Interesting article on "Popular Mechanics" recently:
In case you skipped reading the whole (or part) of the article, the basic concern is that in the future society may lack the information necessary to un-archive information from the present time. This is partly due to the proprietary formats in which people or entities (commercial, government or private) store their data.
If, in the year 2030, Microsoft Windows 98 has been retired, will people be able to recognise or disseminate data which was saved in the format of an Office ’97 Word file?
This is something I hitherto hadn’t acutely thought about, but upon realisation, has a very personal context for me, personally.
I spent a good deal of 2001 and 2002 working for an Anti-virus company reverse engineering binary file formats (for the purpose of extracting macro or programming code). In other words, I have first hand experience in the pain and torture of maintaining and/or understanding long forgotten or upgraded file formats.

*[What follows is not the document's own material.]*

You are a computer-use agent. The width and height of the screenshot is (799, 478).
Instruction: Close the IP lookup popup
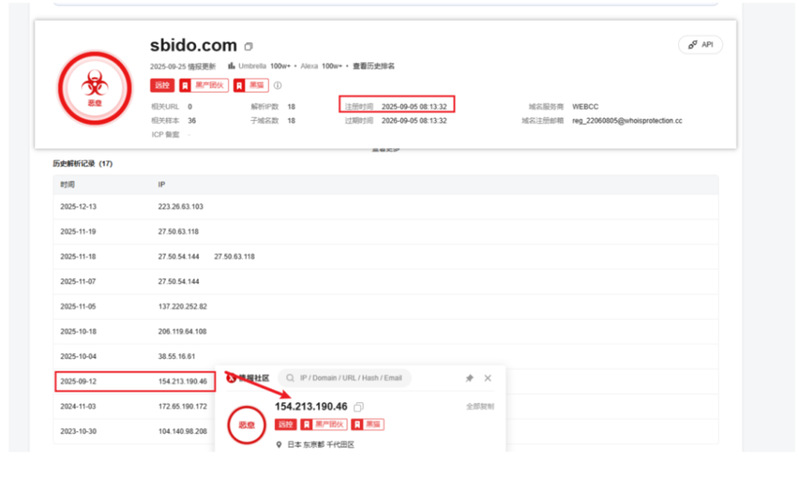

It’s probably safe to assume that very open or popular formats (like JPEG for images, or PDF for publications) will be still "known", but how about flash files, or that MS Works spreadsheet? How can we generate a solution for this problem, even though it’s compounded by at least a good 15 years of mainstream and widely used technology (not too mention a lot of well protected and copyrighted formats)?
The problem is there isn’t really a clear sense on how to find a solution. Having said that, what is the likelihood if needing to read about someone’s tax statements from 1994? Al Capone might like that sentiment?